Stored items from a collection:
──────

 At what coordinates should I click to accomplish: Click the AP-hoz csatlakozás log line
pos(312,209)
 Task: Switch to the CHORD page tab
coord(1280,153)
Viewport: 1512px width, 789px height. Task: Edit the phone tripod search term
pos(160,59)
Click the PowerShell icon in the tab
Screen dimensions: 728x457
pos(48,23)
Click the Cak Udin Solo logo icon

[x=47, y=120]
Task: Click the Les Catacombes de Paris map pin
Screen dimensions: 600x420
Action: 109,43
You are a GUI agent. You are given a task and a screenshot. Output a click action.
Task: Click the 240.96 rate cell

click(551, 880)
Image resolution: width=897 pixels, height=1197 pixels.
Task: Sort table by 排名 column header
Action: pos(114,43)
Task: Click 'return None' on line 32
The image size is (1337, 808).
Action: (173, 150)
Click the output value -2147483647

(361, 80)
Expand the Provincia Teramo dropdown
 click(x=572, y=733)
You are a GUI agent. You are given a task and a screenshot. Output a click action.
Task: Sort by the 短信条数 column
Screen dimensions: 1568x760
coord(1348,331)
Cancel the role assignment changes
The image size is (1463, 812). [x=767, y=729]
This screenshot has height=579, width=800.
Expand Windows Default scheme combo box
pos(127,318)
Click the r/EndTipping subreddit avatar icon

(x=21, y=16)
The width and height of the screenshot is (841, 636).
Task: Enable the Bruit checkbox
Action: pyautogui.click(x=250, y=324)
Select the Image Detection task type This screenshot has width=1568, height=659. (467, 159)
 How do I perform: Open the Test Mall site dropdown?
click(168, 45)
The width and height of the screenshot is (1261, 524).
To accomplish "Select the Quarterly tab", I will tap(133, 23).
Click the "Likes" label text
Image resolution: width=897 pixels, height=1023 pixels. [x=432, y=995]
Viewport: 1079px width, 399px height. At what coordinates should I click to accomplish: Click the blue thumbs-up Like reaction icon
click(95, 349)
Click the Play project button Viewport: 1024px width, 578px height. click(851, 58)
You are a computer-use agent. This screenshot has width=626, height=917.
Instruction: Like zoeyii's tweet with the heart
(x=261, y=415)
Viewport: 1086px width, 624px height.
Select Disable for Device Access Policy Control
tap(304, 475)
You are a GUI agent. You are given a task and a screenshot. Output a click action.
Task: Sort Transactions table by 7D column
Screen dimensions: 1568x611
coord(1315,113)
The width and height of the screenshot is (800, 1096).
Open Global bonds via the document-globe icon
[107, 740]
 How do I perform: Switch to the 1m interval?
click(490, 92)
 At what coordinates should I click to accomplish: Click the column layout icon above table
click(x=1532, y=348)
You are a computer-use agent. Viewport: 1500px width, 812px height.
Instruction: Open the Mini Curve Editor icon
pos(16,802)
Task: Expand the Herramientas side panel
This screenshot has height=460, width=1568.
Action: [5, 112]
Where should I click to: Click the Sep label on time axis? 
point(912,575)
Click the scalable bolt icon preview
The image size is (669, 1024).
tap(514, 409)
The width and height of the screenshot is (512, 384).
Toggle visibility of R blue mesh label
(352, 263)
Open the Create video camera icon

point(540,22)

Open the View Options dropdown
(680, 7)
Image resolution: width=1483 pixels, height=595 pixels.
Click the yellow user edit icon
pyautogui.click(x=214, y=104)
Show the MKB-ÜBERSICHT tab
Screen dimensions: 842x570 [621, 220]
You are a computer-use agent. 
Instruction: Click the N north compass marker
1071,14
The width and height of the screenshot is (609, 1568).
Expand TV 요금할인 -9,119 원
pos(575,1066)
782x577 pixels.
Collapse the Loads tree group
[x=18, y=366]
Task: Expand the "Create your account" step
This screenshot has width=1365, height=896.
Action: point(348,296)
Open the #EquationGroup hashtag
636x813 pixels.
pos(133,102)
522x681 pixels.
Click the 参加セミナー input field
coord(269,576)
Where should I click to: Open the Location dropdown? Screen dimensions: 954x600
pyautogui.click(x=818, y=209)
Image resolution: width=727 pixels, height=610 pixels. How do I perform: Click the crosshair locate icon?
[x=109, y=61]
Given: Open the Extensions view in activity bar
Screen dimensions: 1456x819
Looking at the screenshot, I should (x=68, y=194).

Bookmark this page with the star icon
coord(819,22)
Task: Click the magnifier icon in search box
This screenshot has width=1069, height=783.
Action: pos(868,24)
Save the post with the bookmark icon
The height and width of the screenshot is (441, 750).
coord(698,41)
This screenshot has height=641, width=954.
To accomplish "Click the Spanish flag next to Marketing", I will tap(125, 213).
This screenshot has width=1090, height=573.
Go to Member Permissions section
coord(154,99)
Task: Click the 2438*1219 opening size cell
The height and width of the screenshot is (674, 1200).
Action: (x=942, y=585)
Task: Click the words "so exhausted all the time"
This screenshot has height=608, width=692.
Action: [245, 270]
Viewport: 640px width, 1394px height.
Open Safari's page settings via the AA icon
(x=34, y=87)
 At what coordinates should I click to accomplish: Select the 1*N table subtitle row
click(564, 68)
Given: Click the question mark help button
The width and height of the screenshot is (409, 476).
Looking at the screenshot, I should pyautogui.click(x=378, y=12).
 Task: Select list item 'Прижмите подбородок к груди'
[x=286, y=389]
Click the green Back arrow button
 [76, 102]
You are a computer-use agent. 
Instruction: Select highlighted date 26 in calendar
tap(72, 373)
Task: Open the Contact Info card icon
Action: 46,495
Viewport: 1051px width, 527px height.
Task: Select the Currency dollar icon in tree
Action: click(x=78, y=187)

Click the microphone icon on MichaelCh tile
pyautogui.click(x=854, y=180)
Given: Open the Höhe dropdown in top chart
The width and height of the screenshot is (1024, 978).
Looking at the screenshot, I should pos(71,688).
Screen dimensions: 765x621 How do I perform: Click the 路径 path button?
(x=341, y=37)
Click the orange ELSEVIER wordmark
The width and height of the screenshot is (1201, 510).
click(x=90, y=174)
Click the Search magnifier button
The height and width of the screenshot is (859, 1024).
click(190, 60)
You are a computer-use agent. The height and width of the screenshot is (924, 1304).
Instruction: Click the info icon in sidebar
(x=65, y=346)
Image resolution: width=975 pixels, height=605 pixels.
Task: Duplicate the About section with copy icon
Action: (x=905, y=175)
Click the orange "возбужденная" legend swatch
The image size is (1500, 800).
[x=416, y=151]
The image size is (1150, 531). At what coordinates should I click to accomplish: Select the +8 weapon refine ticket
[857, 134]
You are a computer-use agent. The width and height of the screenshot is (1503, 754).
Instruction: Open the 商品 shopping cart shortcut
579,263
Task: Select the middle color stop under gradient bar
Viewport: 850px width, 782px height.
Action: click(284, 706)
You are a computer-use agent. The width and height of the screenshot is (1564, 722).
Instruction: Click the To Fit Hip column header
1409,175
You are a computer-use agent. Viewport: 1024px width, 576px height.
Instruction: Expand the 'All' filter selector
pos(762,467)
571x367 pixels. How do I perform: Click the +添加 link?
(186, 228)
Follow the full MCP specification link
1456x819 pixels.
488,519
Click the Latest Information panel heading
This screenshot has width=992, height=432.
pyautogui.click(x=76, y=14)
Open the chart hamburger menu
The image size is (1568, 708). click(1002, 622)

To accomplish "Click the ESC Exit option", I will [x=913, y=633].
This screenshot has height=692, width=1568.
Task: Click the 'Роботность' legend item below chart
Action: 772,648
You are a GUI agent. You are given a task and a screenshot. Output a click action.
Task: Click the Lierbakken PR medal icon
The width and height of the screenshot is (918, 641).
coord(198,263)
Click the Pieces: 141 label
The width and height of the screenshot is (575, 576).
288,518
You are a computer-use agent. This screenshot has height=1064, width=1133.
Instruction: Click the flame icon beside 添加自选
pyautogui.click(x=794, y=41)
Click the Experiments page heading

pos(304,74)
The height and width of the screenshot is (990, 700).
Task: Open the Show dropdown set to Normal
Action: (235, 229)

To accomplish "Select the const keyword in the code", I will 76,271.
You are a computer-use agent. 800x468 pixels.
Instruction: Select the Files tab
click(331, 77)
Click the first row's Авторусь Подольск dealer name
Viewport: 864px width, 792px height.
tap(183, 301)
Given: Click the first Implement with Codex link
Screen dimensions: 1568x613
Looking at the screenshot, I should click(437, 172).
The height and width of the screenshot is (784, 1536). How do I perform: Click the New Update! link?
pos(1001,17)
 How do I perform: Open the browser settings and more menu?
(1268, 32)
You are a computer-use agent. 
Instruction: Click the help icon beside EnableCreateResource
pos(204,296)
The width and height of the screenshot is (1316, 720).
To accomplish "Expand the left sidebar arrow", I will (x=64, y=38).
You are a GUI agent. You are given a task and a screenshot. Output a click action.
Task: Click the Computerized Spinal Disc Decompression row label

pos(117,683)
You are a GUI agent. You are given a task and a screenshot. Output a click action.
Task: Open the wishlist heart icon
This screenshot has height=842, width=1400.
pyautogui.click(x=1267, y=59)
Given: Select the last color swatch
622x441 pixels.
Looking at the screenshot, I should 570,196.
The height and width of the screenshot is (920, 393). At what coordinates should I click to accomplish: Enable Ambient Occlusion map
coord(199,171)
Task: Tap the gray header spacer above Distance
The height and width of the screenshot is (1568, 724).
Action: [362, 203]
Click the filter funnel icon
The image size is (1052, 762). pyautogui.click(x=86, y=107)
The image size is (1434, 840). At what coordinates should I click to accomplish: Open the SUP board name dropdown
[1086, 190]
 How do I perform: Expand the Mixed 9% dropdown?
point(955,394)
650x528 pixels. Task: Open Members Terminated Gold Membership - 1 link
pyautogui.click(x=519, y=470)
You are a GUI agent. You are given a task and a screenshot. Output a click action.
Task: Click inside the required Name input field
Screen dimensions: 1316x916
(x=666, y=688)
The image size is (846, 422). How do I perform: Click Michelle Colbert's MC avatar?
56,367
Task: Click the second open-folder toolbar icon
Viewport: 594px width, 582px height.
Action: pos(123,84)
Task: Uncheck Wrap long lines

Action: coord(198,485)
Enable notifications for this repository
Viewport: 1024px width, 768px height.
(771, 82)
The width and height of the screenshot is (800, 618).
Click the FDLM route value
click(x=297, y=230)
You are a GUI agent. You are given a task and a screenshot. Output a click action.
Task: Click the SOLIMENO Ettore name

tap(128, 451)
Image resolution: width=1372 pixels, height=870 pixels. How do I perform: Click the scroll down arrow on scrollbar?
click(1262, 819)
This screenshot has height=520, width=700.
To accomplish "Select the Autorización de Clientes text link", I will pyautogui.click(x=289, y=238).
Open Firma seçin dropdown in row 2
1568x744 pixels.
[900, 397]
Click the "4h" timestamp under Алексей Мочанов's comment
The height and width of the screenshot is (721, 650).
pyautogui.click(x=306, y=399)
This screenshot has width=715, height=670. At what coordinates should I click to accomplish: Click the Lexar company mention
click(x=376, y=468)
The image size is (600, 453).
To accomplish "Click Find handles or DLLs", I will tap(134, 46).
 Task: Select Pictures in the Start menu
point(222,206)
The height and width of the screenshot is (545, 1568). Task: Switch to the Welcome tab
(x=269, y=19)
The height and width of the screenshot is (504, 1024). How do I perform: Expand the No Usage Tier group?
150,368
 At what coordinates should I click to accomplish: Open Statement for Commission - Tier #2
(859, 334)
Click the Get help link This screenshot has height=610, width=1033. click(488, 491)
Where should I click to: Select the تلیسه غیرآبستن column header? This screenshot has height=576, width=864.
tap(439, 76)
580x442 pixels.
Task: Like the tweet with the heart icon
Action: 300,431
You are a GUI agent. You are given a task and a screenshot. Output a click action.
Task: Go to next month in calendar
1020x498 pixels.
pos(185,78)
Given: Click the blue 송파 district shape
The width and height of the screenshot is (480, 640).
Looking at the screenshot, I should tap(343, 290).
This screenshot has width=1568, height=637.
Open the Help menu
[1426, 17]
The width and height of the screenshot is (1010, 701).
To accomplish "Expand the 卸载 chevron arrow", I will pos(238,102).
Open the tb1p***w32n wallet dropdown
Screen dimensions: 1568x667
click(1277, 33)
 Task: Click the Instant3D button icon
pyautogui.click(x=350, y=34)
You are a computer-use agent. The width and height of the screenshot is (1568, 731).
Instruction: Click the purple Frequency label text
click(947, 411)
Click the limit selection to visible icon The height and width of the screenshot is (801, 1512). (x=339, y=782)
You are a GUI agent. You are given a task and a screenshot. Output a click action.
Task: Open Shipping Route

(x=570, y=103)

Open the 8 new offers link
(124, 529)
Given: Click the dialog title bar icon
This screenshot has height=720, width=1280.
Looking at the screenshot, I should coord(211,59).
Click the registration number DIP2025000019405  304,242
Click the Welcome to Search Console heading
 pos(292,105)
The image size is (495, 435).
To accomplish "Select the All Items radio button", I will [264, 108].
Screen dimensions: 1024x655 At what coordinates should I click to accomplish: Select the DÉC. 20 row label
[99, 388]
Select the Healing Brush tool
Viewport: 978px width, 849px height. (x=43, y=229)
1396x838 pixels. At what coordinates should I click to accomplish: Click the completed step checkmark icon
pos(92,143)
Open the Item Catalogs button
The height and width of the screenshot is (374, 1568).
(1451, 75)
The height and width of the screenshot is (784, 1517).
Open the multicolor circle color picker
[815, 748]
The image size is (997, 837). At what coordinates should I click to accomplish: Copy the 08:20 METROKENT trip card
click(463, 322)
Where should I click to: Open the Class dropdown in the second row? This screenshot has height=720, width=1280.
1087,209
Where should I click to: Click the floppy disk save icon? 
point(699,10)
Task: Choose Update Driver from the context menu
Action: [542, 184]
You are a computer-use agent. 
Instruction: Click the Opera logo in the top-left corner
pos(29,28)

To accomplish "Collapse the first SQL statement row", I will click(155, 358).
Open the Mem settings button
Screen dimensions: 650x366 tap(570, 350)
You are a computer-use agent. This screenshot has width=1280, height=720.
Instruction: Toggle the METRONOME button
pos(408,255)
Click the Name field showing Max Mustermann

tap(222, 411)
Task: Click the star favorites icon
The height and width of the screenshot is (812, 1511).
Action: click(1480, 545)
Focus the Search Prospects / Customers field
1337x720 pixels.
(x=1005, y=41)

──────

EXERCISE BRIEF →
Look through the data above. Each line containing the word "next" needs to be copied.

COMPLETED EXERCISE →
To accomplish "Click the Spanish flag next to Marketing", I will tap(125, 213).
Task: Go to next month in calendar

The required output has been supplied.